いまがわ よしもと
| 地域 | 東海 |
|---|---|
| 所属勢力・属性 | 今川氏 |
| 大名家 | 今川 |
| 家紋 | 足利二つ引 |
| 主武器 | 太刀・輿 |
| 衣装・甲冑 | 公家風具足 |
| 武将タイプ | 海道一の弓取り |
今川義元は駿河・遠江を治める名門・今川氏の当主・今川氏親の子として生まれた。今川家は足利将軍家の分家筋にあたる名門であり、義元自身も幼少期は仏門に入っていたが、家督争いである花倉の乱を制して還俗し、今川家当主の座に就いた。軍師として名高い禅僧・太原雪斎の補佐を受け、内政・外交の両面で今川家の全盛期を築き上げた。
甲斐の武田信玄、相模の北条氏康との間に甲相駿三国同盟を成立させて背後を固めると、三河へ勢力を伸ばし、当時人質であった徳川家康(松平元康)を庇護下に置いて三河をも実質的な支配下に組み込んだ。

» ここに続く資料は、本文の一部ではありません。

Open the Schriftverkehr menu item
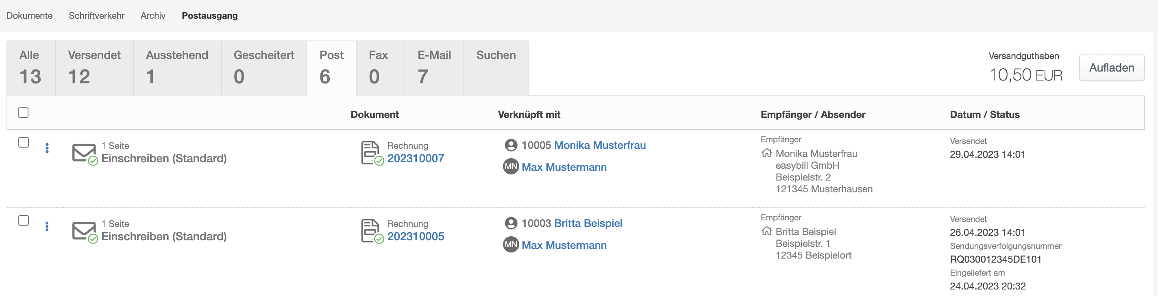 [x=96, y=16]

分国法「今川仮名目録」を制定するなど、内政面でも先進的な統治を行い、駿河・遠江・三河にまたがる広大な領国を築き上げたことから「海道一の弓取り」と称された。
1560年、上洛を目指したとも、あるいは尾張進出を狙ったともされる大軍を率いて西進するが、桶狭間においてわずかな手勢の織田信長による奇襲を受け、本陣もろとも討ち取られてしまう。この桶狭間の戦いでの敗死は、当時最大級の勢力を誇っていた今川家にとって致命的な打撃となった。
義元の死後、今川家は急速に衰退し、庇護下にあった松平元康(後の徳川家康)が独立を果たすなど、求心力を失った領国は瓦解していく。跡を継いだ嫡男・氏真の代には武田信玄・徳川家康の挟撃を受けて駿河・遠江を失い、戦国大名としての今川家は事実上滅亡した。
公家風の化粧や輿に乗る姿から軟弱な印象で語られることも多いが、実際には卓越した内政手腕と外交戦略を備えた有力大名であった。桶狭間での劇的な敗死という結末が、信長の鮮烈な台頭を演出する形となり、皮肉にも義元の名は「信長に討たれた大大名」として後世に強く記憶されることとなった。
義元の私生活では、正室に武田信虎の娘(定恵院)を迎え、甲駿同盟の礎を築いたほか、嫡男・氏真には今川家伝統の蹴鞠や和歌などの公家文化を熱心に学ばせた。太原雪斎という稀代の軍師兼政治顧問を得たことは今川家にとって大きな強みであり、雪斎の死後まもなく桶狭間で義元自身も落命したことは、今川家の急速な衰退と無関係ではないとする見方もある。
駿府の今川館は当時「東国の京都」と称されるほど公家文化が花開いた場所であり、連歌や蹴鞠、香道などが盛んに催された。桶狭間での劇的な敗死により悲劇の大名として語られがちだが、分国法の制定や検地の実施など、戦国大名としての統治実績は同時代でも高い水準にあり、近年ではその政治手腕を再評価する研究も進められている。